Recent reports have documented the prevalence of inaccurate information on resumes. For example, job seekers might list a college degree they never earned, leave off a job from which they were fired, exaggerate the importance of their job duties, or make up dates of employment to hide gaps. Keeping in mind that all of your responses are anonymous, in your most recent or current job search, to what degree did you intentionally do the following to increase your chances of receiving an interview? Please respond using the below response scale.

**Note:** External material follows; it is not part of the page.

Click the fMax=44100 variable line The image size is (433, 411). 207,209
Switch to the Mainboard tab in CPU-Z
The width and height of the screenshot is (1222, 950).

Although some questions may seem repetitive, please answer as best as you can.

1 2 3 4 5 6 7
Not at all To hardly any extent To a little extent To a moderate extent To a considerable extent To a very great extent Completely
  1. Regarding your resume, during your current or most recent job search, rate the extent to which you have intentionally:
  2. Fabrication
  3. FAB1: Included information that is no longer true
  4. FAB2: Invented accomplishments that did not really occur
  5. FAB3: Provided incorrect information
  6. FAB4: Claimed to have skills that you do not have
  7. FAB5: Misrepresented the description of an event
  8. FAB6: Listed knowledge or skills you do not possess
  9. FAB7: Invented some work situations or accomplishments that did not really occur
  10. FAB8: Made up information regarding the quality or quantity of your performance
  11. FAB9: Made up information related to your past or current employment
  12. FAB10: Claimed work experience that you do not actually have
  13. FAB11: Made claims that were false
  14. FAB12: Invented degrees you do not have
  15. FAB13: Included information that is fabricated
  16. FAB14: Made up information regarding your involvement in job-related or extracurricular activities
  17. FAB15: Made up information related to your academic record
  18. FAB16: Provided information about references that is not true
  19. FAB17: Made up information on your resume
  20. Embellishment
  21. EMB1: Inflated the importance of activities or awards
  22. EMB2: Distorted your qualifications to match qualifications required for the job
  23. EMB3: Overstated your involvement in activities
  24. EMB4: Exaggerated the impact of your performance in your past jobs or your current one
  25. EMB5: Overstated information related to your academic record
  26. EMB6: Provided an enhanced picture of your past or current record
  27. EMB7: Made exaggerated claims
  28. EMB8: Overstated information
  29. EMB9: “Padded” your resume
  30. EMB10: Included information that is not exactly true
  31. EMB11: Stretched the truth regarding information on your resume
  32. EMB12: Exaggerated your responsibilities on previous jobs or your current one
  33. EMB13: Embellished information
  34. EMB14: Tried to make yourself appear as an ideal candidate when you were not
  35. EMB15: Made the information on your resume sound better than it really is
  36. EMB16: Included things that were exaggerated
  37. EMB17: Described team accomplishments as primarily your own
  38. Omission
  39. OMI1: Failed to mention relevant things from your past or current record
  40. OMI2: Omitted information about your involvement in certain job-related or extracurricular activities
  41. OMI3: Deleted information in order to help your chances of getting an interview
  42. OMI4: Omitted important information about past or current job responsibilities
  43. OMI5: Omitted information that doesn’t portray you in a favorable manner
  44. OMI6: Suppressed information that may not look favorable
  45. OMI7: Left relevant information off
  46. OMI8: Failed to include information that is less than positive
  47. OMI9: Kept information vague so it could not be easily verified
  48. OMI10: Omitted pertinent details about your past or current record
  49. OMI11: Omitted relevant information related to your academic record
  50. OMI12: Left information off that might hurt your chances of getting a job
  51. OMI13: Tried to suppress your connection to negative events in your work history
  52. Note. Items in bold are those included in the final versions of the scales. Items in italics could be added in longer versions of the scales.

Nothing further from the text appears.